- [What you need to do]:
A faithful copy of all the data below, please; leave no line out.

- [Supplied data]:
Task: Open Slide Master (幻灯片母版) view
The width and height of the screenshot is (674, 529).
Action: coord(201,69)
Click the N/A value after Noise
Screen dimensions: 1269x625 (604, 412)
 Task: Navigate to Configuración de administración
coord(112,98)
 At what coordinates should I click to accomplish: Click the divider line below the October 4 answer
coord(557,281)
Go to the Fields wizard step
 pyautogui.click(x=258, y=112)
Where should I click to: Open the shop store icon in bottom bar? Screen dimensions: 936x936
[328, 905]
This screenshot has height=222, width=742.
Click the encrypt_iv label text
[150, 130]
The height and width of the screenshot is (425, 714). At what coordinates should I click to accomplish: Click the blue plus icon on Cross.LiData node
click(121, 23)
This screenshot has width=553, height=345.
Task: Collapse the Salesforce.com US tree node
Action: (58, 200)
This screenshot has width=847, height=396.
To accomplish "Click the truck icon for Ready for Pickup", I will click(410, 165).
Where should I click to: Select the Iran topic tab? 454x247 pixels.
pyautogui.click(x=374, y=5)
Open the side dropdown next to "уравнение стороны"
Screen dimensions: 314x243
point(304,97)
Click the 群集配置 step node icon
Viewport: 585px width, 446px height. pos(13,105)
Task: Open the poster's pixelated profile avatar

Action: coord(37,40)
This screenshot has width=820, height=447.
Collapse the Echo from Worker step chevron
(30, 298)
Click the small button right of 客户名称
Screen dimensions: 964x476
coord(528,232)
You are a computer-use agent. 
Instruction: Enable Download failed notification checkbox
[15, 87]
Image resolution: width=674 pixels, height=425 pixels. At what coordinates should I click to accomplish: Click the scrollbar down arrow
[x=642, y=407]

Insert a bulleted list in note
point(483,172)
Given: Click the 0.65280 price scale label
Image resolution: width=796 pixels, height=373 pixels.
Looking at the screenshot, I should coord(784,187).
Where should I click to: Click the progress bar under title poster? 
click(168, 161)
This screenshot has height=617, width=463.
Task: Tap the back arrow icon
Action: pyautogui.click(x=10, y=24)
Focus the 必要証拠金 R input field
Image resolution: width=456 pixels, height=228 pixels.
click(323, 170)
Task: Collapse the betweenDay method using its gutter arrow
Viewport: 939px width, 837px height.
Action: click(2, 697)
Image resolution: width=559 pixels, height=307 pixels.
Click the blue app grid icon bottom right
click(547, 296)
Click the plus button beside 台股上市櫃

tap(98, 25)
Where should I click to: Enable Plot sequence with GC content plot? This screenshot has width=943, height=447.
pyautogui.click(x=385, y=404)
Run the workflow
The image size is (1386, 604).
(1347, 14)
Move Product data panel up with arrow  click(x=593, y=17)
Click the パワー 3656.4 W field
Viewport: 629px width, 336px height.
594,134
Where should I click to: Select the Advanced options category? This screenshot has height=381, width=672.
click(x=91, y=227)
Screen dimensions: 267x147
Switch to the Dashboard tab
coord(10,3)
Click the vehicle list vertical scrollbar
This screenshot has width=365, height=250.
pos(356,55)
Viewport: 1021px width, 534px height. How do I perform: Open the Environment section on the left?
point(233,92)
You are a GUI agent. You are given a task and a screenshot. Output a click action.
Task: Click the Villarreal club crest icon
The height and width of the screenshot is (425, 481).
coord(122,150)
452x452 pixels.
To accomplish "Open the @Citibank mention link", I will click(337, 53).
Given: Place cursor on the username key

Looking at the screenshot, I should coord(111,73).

- [Answer to the exercise]:
Task: Open Slide Master (幻灯片母版) view
The width and height of the screenshot is (674, 529).
Action: coord(201,69)
Click the N/A value after Noise
Screen dimensions: 1269x625 (604, 412)
 Task: Navigate to Configuración de administración
coord(112,98)
 At what coordinates should I click to accomplish: Click the divider line below the October 4 answer
coord(557,281)
Go to the Fields wizard step
 pyautogui.click(x=258, y=112)
Where should I click to: Open the shop store icon in bottom bar? Screen dimensions: 936x936
[328, 905]
This screenshot has height=222, width=742.
Click the encrypt_iv label text
[150, 130]
The height and width of the screenshot is (425, 714). At what coordinates should I click to accomplish: Click the blue plus icon on Cross.LiData node
click(121, 23)
This screenshot has width=553, height=345.
Task: Collapse the Salesforce.com US tree node
Action: (58, 200)
This screenshot has width=847, height=396.
To accomplish "Click the truck icon for Ready for Pickup", I will click(410, 165).
Where should I click to: Select the Iran topic tab? 454x247 pixels.
pyautogui.click(x=374, y=5)
Open the side dropdown next to "уравнение стороны"
Screen dimensions: 314x243
point(304,97)
Click the 群集配置 step node icon
Viewport: 585px width, 446px height. pos(13,105)
Task: Open the poster's pixelated profile avatar

Action: coord(37,40)
This screenshot has width=820, height=447.
Collapse the Echo from Worker step chevron
(30, 298)
Click the small button right of 客户名称
Screen dimensions: 964x476
coord(528,232)
You are a computer-use agent. 
Instruction: Enable Download failed notification checkbox
[15, 87]
Image resolution: width=674 pixels, height=425 pixels. At what coordinates should I click to accomplish: Click the scrollbar down arrow
[x=642, y=407]

Insert a bulleted list in note
point(483,172)
Given: Click the 0.65280 price scale label
Image resolution: width=796 pixels, height=373 pixels.
Looking at the screenshot, I should coord(784,187).
Where should I click to: Click the progress bar under title poster? 
click(168, 161)
This screenshot has height=617, width=463.
Task: Tap the back arrow icon
Action: pyautogui.click(x=10, y=24)
Focus the 必要証拠金 R input field
Image resolution: width=456 pixels, height=228 pixels.
click(323, 170)
Task: Collapse the betweenDay method using its gutter arrow
Viewport: 939px width, 837px height.
Action: click(2, 697)
Image resolution: width=559 pixels, height=307 pixels.
Click the blue app grid icon bottom right
click(547, 296)
Click the plus button beside 台股上市櫃

tap(98, 25)
Where should I click to: Enable Plot sequence with GC content plot? This screenshot has width=943, height=447.
pyautogui.click(x=385, y=404)
Run the workflow
The image size is (1386, 604).
(1347, 14)
Move Product data panel up with arrow  click(x=593, y=17)
Click the パワー 3656.4 W field
Viewport: 629px width, 336px height.
594,134
Where should I click to: Select the Advanced options category? This screenshot has height=381, width=672.
click(x=91, y=227)
Screen dimensions: 267x147
Switch to the Dashboard tab
coord(10,3)
Click the vehicle list vertical scrollbar
This screenshot has width=365, height=250.
pos(356,55)
Viewport: 1021px width, 534px height. How do I perform: Open the Environment section on the left?
point(233,92)
You are a GUI agent. You are given a task and a screenshot. Output a click action.
Task: Click the Villarreal club crest icon
The height and width of the screenshot is (425, 481).
coord(122,150)
452x452 pixels.
To accomplish "Open the @Citibank mention link", I will click(337, 53).
Given: Place cursor on the username key

Looking at the screenshot, I should coord(111,73).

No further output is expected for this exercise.